Robert Kiyosaki predicts US stock market crash
Renowned writer and economist Robert Kiyosaki warned investors of a stock market downturn in a tweet this week.
According to Kiyosaki, there are “too many signs” that spell a crash in the market in the near future.
“Yet too many signs point to a severe stock market crash… If your future depends on stocks and bonds please be careful, possibly ask for professional advice. Afraid depression coming,” he tweeted.
Kiyosaki, who predicted the collapse of Lehman Brothers in 2008, said he does not play the stock or bond markets himself, as he prefers “hands on control too much.”
He did not detail why he expects stocks to plummet in his latest tweet. Earlier, however, he predicted that the US Federal Reserve would raise interest rates to rein in runaway prices, and warned that this in turn would cause stocks, bonds, real estate, and gold to crash.
He has so far been proven correct, as the country has faced its worst inflation in decades over the past several months, which prompted the Fed to implement a series of interest rate hikes. The rate is currently 5% to 5.25%, up from 0% in early 2022.
So far, US asset prices and economic growth have seemed resilient to higher borrowing costs. The benchmark S&P 500 index is up 17% so far this year, and the Nasdaq Composite has grown 35%, partly due to the surge in betting on artificial intelligence.
However, in a tweet last week, Kiyosaki claimed that the current growth in the stock market is not a sign of health, but the product of the suspension of the debt ceiling Washington passed last month to avoid a default.

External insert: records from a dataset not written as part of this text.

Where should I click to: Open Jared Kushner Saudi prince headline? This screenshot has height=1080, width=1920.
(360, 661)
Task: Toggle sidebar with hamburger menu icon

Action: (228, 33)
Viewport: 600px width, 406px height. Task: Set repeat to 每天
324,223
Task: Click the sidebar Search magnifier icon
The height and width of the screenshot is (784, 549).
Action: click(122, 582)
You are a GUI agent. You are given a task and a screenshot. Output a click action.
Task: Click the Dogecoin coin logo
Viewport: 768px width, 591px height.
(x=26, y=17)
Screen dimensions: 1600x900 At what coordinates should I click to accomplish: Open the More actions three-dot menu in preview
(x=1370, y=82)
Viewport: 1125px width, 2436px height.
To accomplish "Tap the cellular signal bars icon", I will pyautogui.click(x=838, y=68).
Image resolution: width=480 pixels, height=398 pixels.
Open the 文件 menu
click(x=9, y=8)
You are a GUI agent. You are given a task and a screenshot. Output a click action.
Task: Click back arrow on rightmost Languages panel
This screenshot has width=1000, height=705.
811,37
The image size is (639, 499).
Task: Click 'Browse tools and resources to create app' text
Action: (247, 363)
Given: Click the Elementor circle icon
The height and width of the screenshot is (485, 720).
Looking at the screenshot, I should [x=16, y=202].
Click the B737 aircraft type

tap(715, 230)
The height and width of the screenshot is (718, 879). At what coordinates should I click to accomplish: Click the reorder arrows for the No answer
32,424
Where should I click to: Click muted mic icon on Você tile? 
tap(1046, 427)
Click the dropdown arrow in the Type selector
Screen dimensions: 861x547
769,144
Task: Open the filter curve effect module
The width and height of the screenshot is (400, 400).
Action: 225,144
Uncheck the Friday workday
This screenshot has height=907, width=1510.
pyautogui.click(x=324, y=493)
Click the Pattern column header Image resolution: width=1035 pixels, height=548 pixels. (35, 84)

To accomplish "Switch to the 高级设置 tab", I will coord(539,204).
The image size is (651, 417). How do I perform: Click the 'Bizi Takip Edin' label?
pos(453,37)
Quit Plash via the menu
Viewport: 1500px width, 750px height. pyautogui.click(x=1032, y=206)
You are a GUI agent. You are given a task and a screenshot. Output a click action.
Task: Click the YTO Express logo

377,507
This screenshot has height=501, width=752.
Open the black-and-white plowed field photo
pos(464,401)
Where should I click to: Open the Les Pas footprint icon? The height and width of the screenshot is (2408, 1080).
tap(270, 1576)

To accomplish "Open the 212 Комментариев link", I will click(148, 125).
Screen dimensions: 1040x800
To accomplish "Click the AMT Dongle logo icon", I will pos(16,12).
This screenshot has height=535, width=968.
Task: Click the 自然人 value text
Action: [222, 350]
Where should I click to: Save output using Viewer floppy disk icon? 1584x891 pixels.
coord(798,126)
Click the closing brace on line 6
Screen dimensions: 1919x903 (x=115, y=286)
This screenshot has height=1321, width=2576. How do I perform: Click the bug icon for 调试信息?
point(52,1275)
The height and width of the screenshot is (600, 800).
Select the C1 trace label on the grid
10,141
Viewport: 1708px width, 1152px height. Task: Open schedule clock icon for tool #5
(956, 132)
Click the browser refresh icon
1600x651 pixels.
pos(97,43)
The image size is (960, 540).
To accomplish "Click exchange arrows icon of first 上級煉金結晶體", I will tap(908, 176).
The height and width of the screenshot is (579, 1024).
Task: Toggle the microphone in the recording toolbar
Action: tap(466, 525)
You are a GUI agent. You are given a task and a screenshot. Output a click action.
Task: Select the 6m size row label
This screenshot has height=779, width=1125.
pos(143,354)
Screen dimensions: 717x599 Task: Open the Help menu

“WHY is stock market taking off? Because ‘Debt Ceiling’ removed. Means national debt to rise with stock market. Rich get richer as America gets poorer. Sad. Sticking with real money & real assets: Gold, Silver, Bitcoin,” he tweeted on July 14.
Total US debt now stands at over $32 trillion, and according to a recent warning from the Congressional Budget Office (CBO), it will nearly double over the next three decades, jumping from this year’s estimate of 98% of GDP to 181% by 2053, unless the legislation is changed.